Segment Start: Data to use

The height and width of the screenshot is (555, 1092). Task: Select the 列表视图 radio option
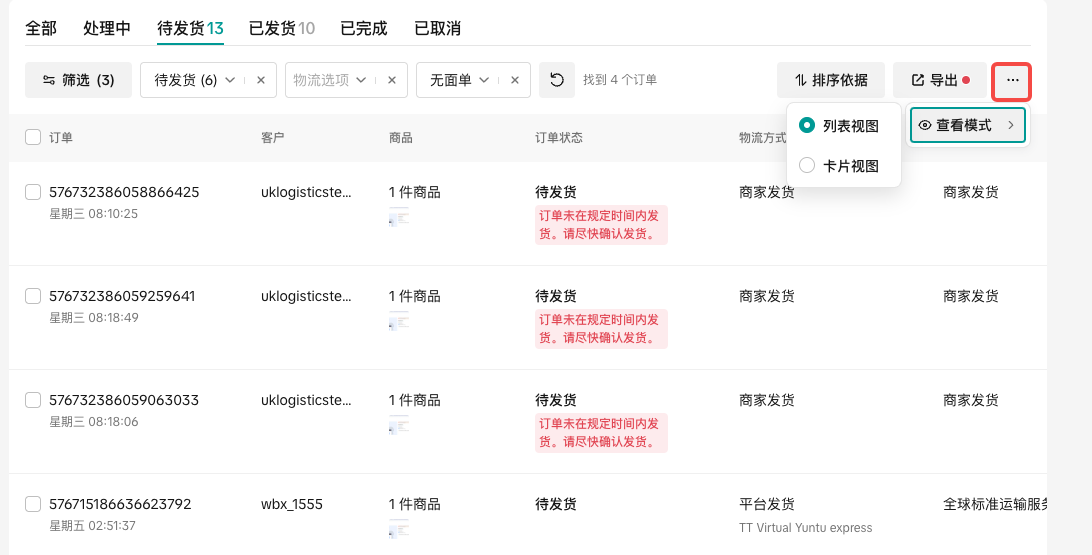coord(807,126)
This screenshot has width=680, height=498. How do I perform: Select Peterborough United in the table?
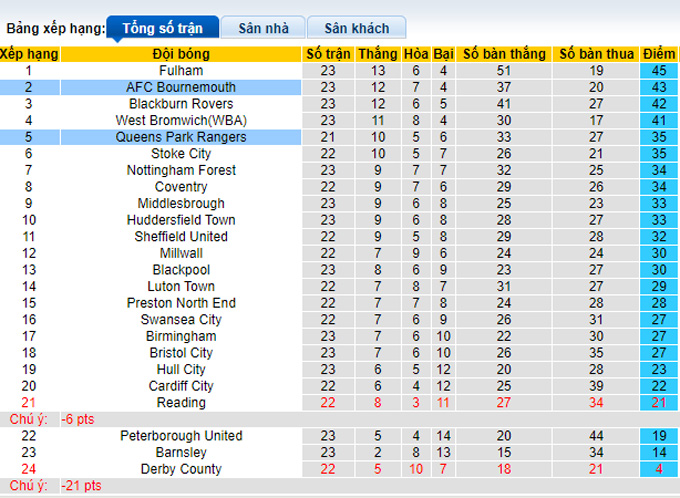(x=181, y=436)
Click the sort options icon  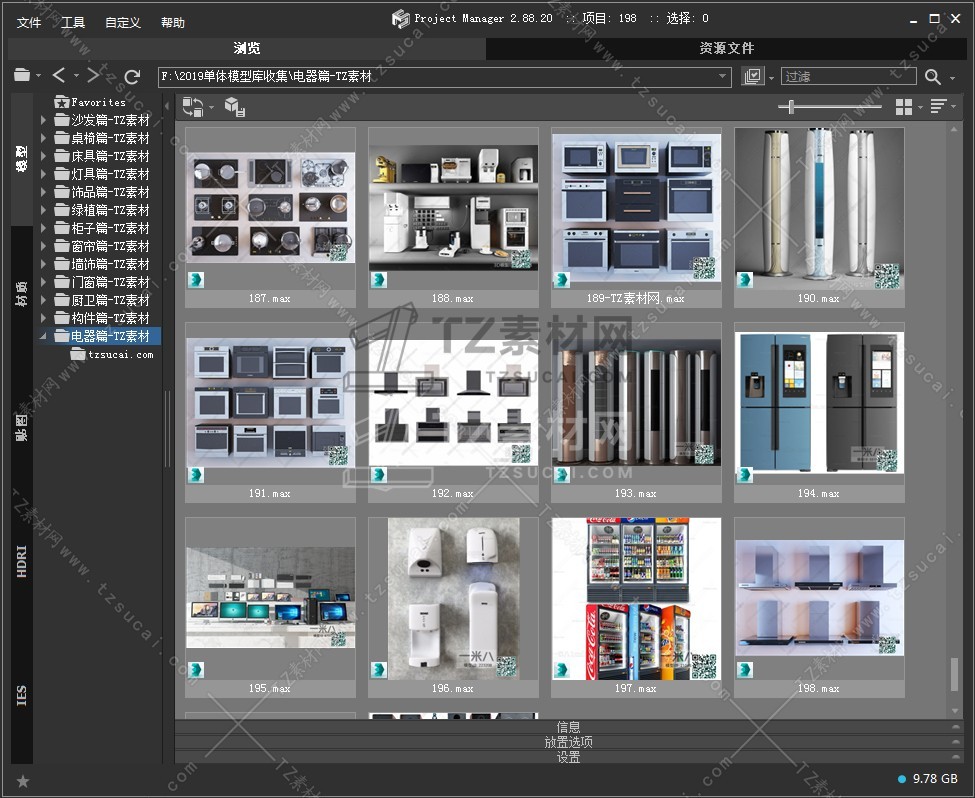938,107
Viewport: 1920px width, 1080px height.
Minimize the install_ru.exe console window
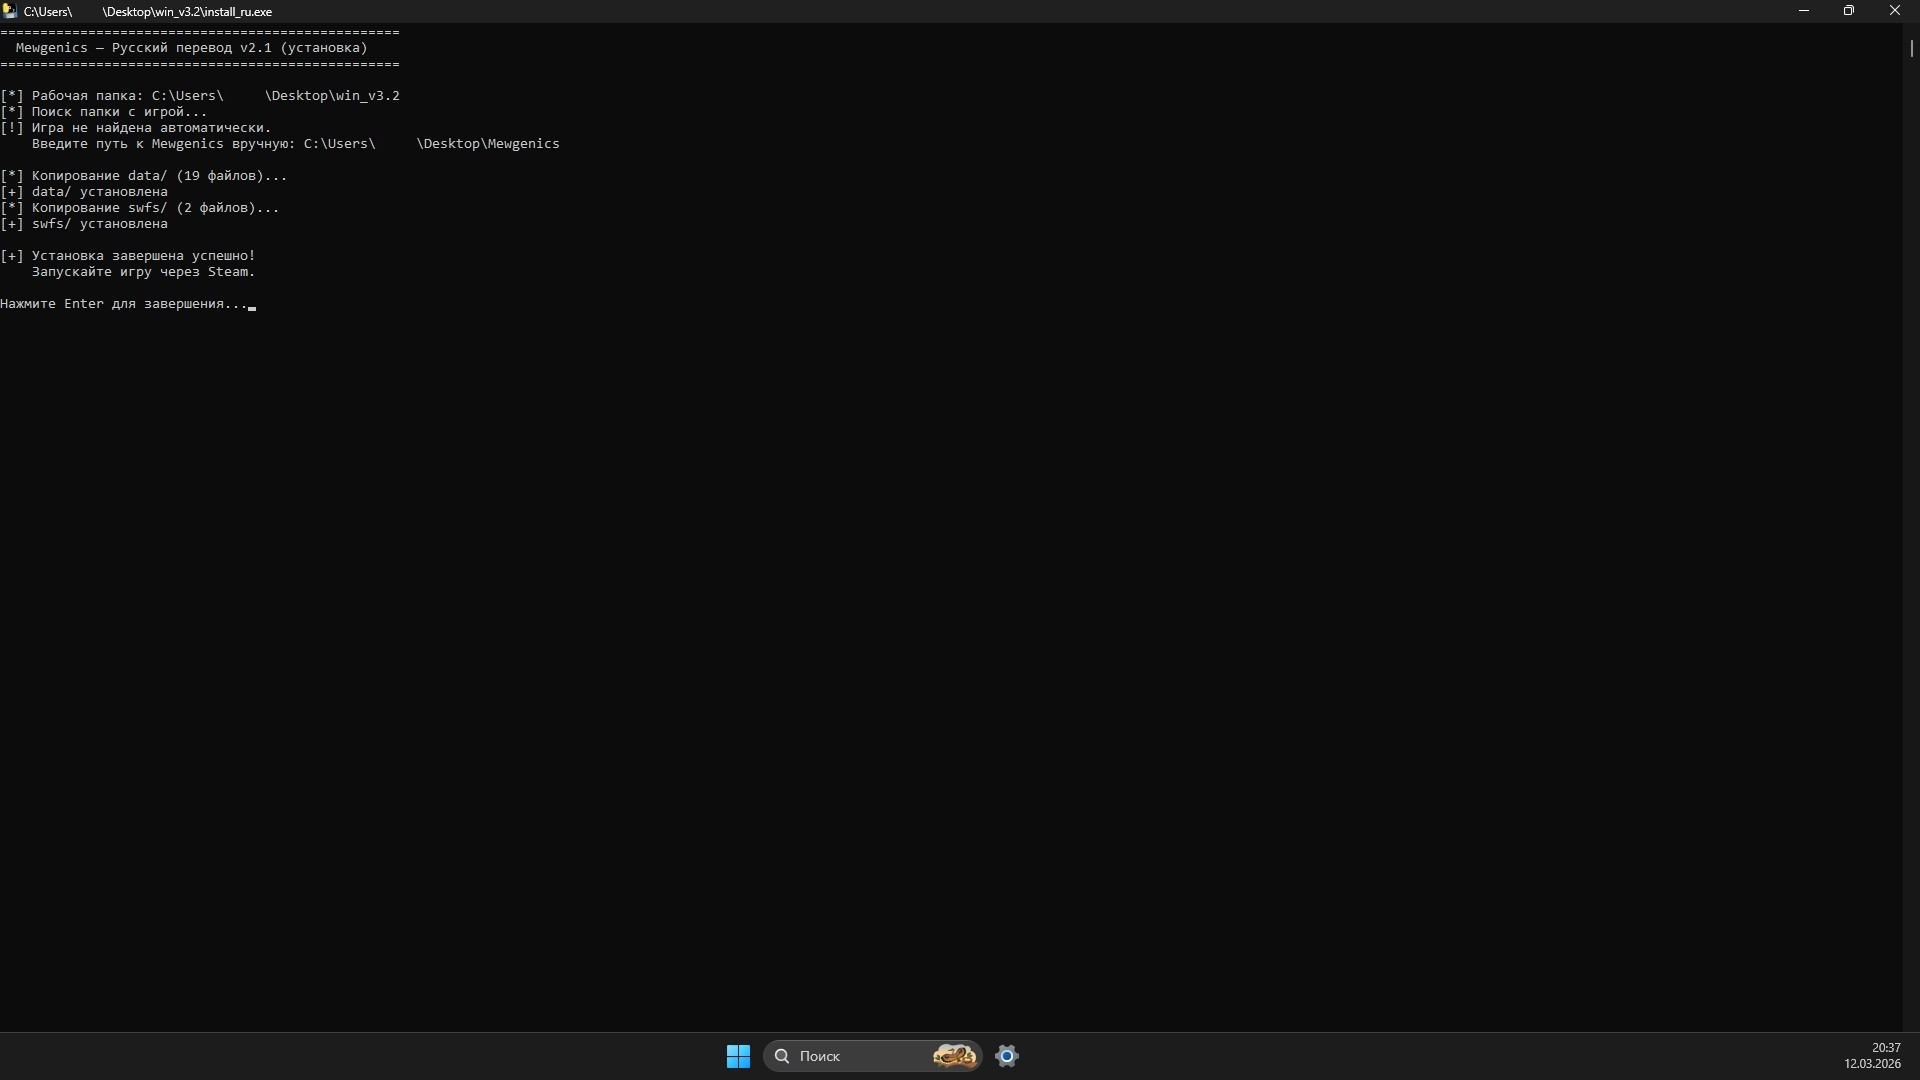click(1804, 11)
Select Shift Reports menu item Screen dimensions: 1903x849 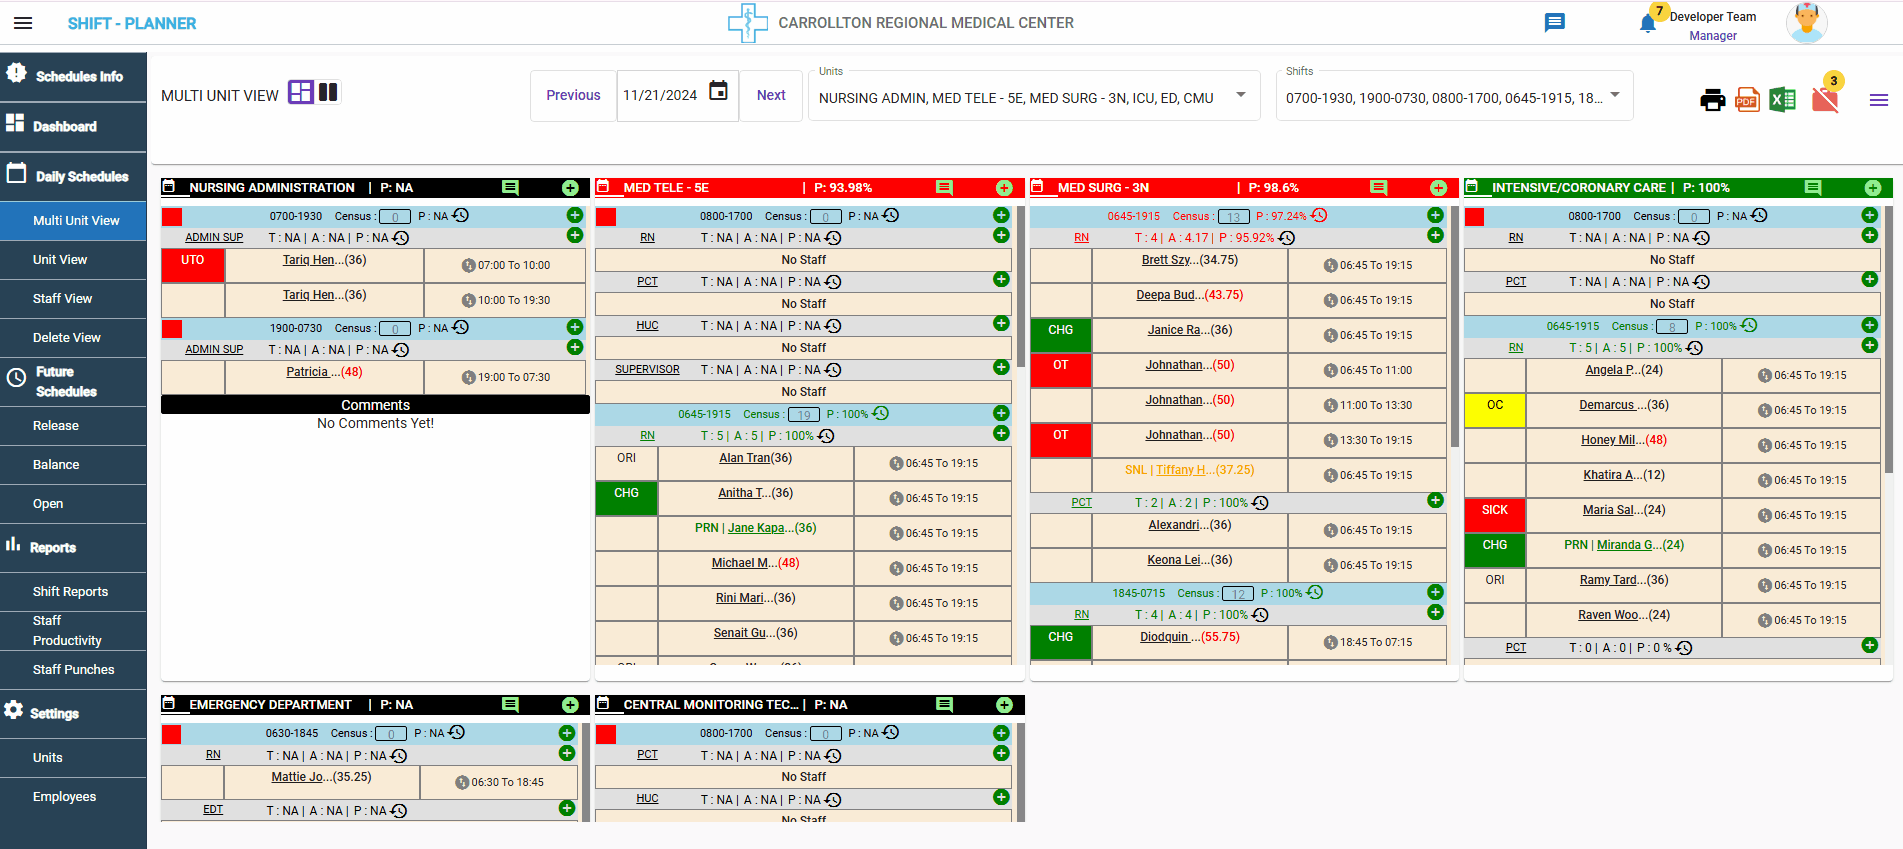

Segment End: Data to use

▶ _Work item_:
Each line from the one containing "Minimize the install_ru.exe console window" through the last line of the listing is to be given again exactly, with no pictures and no other lines.

▶ _Written answer_:
Minimize the install_ru.exe console window
click(1804, 11)
Select Shift Reports menu item Screen dimensions: 1903x849 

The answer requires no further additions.